_Data entries_
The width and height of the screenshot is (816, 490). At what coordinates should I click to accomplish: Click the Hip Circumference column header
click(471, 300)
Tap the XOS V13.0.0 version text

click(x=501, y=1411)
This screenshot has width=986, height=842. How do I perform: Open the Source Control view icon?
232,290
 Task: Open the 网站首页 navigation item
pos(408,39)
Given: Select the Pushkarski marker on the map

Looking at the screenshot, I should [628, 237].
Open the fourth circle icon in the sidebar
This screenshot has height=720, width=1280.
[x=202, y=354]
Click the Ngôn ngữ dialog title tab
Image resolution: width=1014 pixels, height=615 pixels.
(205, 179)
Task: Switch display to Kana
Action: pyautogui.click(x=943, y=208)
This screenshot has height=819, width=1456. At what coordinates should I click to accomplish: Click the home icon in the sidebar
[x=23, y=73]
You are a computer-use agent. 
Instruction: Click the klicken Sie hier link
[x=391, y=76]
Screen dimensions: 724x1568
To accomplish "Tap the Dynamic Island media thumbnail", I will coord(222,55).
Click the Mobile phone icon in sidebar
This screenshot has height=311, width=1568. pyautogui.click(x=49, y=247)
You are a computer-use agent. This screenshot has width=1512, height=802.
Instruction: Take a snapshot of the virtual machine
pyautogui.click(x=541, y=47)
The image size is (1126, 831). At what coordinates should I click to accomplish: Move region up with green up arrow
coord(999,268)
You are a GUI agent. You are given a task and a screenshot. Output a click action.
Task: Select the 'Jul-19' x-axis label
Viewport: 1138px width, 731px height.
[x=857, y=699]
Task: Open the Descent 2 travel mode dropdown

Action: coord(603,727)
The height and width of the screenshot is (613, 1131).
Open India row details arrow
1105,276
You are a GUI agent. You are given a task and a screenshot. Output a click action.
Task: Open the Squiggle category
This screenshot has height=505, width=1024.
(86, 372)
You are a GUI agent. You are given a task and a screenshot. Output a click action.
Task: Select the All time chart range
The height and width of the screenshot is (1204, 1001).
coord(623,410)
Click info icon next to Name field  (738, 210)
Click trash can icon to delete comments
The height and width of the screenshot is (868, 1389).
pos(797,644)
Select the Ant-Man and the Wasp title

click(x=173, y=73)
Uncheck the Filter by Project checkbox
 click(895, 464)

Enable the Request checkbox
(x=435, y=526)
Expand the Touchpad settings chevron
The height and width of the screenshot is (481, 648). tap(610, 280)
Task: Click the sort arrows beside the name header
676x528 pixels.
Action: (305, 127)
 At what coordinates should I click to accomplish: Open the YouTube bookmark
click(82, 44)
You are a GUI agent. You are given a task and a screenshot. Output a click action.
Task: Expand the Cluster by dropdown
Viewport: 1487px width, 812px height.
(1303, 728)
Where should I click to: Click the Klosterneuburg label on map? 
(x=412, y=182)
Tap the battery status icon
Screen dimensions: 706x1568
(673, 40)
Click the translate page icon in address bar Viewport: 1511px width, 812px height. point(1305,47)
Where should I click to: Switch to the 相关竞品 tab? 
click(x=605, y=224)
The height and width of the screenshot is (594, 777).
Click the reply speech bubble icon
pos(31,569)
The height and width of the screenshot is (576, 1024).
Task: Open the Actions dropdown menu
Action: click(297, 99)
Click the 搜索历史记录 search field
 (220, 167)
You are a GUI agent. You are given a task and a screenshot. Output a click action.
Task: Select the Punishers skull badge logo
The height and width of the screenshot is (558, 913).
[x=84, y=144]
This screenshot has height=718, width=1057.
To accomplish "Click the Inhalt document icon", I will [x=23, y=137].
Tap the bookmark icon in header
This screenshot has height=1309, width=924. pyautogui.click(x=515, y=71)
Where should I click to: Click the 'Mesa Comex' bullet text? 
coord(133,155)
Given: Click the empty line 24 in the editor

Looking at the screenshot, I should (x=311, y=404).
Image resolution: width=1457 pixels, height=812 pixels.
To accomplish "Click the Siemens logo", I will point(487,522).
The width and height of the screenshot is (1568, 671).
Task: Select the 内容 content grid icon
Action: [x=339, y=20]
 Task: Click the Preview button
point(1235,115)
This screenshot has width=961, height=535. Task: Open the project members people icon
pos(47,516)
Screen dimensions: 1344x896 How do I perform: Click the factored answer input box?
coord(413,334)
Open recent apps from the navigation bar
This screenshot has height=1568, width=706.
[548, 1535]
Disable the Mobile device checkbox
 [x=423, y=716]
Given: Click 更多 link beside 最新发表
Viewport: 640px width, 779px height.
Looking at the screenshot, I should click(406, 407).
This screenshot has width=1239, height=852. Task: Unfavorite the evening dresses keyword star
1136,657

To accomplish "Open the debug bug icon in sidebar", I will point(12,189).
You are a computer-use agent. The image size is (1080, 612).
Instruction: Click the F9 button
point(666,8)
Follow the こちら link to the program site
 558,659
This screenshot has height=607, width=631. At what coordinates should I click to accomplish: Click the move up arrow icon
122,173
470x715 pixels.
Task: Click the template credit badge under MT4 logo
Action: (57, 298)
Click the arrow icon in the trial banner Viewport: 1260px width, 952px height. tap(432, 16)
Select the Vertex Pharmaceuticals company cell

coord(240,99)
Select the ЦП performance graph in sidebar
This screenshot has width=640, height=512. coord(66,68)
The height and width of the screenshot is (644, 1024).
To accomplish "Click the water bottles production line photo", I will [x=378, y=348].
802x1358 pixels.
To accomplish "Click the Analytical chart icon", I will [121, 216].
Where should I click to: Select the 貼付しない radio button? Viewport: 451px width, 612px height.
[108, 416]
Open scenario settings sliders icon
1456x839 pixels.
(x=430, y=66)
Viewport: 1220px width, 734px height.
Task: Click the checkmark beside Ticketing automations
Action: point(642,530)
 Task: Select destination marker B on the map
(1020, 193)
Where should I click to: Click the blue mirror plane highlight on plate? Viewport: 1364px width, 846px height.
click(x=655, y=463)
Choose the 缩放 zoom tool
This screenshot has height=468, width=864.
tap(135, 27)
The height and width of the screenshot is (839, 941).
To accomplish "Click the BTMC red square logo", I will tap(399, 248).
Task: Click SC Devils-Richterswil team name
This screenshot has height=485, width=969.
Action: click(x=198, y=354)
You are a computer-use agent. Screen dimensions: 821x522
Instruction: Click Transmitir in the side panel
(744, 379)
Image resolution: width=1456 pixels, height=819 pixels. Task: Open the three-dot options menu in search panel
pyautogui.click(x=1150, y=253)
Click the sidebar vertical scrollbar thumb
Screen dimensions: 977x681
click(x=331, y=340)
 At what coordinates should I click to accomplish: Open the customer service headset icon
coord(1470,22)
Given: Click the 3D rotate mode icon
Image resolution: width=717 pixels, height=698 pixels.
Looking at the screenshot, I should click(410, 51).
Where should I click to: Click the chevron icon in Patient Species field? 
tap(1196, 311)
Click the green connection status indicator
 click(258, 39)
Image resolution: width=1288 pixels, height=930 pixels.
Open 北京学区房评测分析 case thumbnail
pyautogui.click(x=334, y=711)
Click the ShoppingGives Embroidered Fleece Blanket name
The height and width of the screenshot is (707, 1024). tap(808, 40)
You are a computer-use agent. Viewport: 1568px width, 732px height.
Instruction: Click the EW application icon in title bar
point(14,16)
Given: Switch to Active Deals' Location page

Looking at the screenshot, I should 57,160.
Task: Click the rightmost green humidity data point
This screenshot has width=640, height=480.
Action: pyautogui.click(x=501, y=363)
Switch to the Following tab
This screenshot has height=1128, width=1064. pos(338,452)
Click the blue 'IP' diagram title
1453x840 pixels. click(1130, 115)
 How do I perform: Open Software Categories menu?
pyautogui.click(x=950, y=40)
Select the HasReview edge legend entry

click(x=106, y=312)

_TASK REQUIREMENTS_
Reproduce the rows verbatim from the start of the rows through the line containing "pyautogui.click(x=541, y=47)", including that line.

_FINAL ANSWER_
The width and height of the screenshot is (816, 490). At what coordinates should I click to accomplish: Click the Hip Circumference column header
click(471, 300)
Tap the XOS V13.0.0 version text

click(x=501, y=1411)
This screenshot has width=986, height=842. How do I perform: Open the Source Control view icon?
232,290
 Task: Open the 网站首页 navigation item
pos(408,39)
Given: Select the Pushkarski marker on the map

Looking at the screenshot, I should [628, 237].
Open the fourth circle icon in the sidebar
This screenshot has height=720, width=1280.
[x=202, y=354]
Click the Ngôn ngữ dialog title tab
Image resolution: width=1014 pixels, height=615 pixels.
(205, 179)
Task: Switch display to Kana
Action: pyautogui.click(x=943, y=208)
This screenshot has height=819, width=1456. At what coordinates should I click to accomplish: Click the home icon in the sidebar
[x=23, y=73]
You are a computer-use agent. 
Instruction: Click the klicken Sie hier link
[x=391, y=76]
Screen dimensions: 724x1568
To accomplish "Tap the Dynamic Island media thumbnail", I will coord(222,55).
Click the Mobile phone icon in sidebar
This screenshot has height=311, width=1568. pyautogui.click(x=49, y=247)
You are a computer-use agent. This screenshot has width=1512, height=802.
Instruction: Take a snapshot of the virtual machine
pyautogui.click(x=541, y=47)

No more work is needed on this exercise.